Sickle Cell Leg Ulcers Are Associated with Hyperuricemia, Hemolysis, Pulmonary Hypertension and Death.

Leg ulceration is a common, debilitating complication of sickle cell disease (SCD), affecting 8 to 50% of patients, and recently found to be associated with the hemolytic phenotype. We evaluated the relationship of leg ulceration history with estimated pulmonary artery systolic pressure, hemolytic rate and other clinical characteristics in a cohort of 396 adults with SCD.

All SCD patients were enrolled in a NHLBI-approved protocol and were screened for pulmonary hypertension with echocardiography at steady state. We collected a detailed past medical history, as well as a comprehensive set of laboratory tests. Comparisons between patients with and without a history of leg ulcers were made using Wilcoxon rank sum tests to compare medians of continuous variables. Associations between categorical variables and leg ulcer history in two groups were tested using the chi-square test of independence.

Eighteen % of all subjects had a history of leg ulceration. Patients affected were older, predominantly had homozygous SCD, and had markers of significantly more severe hemolysis, including low hemoglobin and high reticulocyte counts, LDH and AST. They also had a significantly higher prevalence of elevated tricuspid regurgitation velocities (TRV≥2.5 m/sec, 56% vs. 40%, p=0.02; TRV≥3 m/sec, 22% vs. 12%, p=0.006). High serum uric acid and lower serum albumin were significantly associated with a history of leg ulcers. A self-reported history of hepatitis also was associated with leg ulceration. None of the other parameters evaluated were significantly associated with leg ulceration, including history of pain, acute chest syndrome, stroke or priapism. Significantly, patients with a history of leg ulcers were more likely to have died by the time of data analysis (21% vs. 9%, P=0.02).

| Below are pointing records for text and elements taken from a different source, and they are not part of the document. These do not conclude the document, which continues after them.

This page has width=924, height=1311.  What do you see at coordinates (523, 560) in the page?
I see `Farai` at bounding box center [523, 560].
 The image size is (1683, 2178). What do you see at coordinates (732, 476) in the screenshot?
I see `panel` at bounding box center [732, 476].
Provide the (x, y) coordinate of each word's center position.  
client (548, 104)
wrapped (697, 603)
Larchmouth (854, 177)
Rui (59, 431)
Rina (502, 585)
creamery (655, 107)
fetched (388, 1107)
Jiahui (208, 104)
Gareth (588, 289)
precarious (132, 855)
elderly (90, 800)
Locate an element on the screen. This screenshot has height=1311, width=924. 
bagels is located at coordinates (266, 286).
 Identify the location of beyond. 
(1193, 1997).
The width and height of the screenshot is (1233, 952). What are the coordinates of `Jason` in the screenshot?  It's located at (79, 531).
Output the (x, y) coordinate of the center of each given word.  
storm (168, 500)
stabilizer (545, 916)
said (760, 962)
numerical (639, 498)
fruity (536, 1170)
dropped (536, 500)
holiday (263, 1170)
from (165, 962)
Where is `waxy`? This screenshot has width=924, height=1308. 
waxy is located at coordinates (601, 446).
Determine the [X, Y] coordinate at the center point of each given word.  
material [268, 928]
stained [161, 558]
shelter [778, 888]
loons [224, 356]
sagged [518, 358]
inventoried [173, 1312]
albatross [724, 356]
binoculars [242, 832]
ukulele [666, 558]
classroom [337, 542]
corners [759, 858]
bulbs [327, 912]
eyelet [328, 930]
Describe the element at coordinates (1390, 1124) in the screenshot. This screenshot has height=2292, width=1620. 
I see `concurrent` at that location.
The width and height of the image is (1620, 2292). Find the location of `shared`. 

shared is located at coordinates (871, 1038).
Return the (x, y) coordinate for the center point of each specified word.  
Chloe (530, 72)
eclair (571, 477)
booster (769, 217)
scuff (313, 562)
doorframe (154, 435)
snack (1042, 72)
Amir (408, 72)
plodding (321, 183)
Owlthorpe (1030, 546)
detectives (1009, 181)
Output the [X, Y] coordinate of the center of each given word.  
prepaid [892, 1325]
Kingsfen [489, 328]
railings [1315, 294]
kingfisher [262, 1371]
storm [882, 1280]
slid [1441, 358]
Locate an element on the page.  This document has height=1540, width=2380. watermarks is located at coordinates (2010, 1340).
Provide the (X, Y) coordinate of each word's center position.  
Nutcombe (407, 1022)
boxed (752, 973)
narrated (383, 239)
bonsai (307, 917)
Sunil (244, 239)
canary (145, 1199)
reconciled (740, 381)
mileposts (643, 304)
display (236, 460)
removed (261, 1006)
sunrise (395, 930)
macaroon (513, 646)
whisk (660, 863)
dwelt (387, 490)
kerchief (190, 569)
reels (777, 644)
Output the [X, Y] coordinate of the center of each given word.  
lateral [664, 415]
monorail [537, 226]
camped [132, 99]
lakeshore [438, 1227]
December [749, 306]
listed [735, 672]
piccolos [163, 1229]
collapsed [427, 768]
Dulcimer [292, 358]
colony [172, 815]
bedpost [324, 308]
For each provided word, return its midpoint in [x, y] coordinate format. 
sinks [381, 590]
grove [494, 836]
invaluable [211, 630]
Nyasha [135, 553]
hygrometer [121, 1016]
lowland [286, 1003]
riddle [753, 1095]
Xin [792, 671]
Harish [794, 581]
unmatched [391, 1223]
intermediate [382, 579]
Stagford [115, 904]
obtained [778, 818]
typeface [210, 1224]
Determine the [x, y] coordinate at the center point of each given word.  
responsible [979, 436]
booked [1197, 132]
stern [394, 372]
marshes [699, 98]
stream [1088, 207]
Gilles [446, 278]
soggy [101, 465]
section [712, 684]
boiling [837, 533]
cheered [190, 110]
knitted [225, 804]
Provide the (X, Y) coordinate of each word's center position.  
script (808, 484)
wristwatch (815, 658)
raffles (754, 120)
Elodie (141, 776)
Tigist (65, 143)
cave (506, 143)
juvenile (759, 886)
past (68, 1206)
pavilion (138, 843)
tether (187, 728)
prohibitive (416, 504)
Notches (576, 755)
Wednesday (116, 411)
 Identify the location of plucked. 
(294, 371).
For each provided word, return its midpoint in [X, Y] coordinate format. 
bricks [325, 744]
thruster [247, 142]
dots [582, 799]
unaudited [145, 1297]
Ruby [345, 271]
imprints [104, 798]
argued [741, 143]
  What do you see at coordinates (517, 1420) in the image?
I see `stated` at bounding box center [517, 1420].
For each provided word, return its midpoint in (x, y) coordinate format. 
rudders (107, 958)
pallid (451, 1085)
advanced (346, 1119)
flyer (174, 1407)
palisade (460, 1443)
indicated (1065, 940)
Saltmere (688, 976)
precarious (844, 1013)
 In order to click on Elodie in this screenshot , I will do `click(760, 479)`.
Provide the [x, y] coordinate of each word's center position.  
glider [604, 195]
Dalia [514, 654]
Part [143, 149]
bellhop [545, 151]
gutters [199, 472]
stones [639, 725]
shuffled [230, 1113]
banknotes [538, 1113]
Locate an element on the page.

These data in SCD patients with a history of leg ulcers provide the first demonstration of an association with elevated serum uric acid and confirmation of published associations with elevated pulmonary pressures and markers of hemolytic severity. The uric acid association is more significant than that for serum creatinine or urea nitrogen, suggesting that uric acid is more than simply a marker of renal dysfunction. In patients without SCD, there is a growing literature implicating uric acid as a possible cause of hypertension and a marker of risk for cardiovascular disease, pulmonary hypertension, and early mortality. This is particularly interesting, in view of the epidemiological relationship between leg ulcers and pulmonary hypertension demonstrated here and previously by others. The results continue to support linkage of leg ulcers and pulmonary hypertension to a hyperhemolytic -vasculopathy subphenotype of SCD.

No relevant conflicts of interest to declare.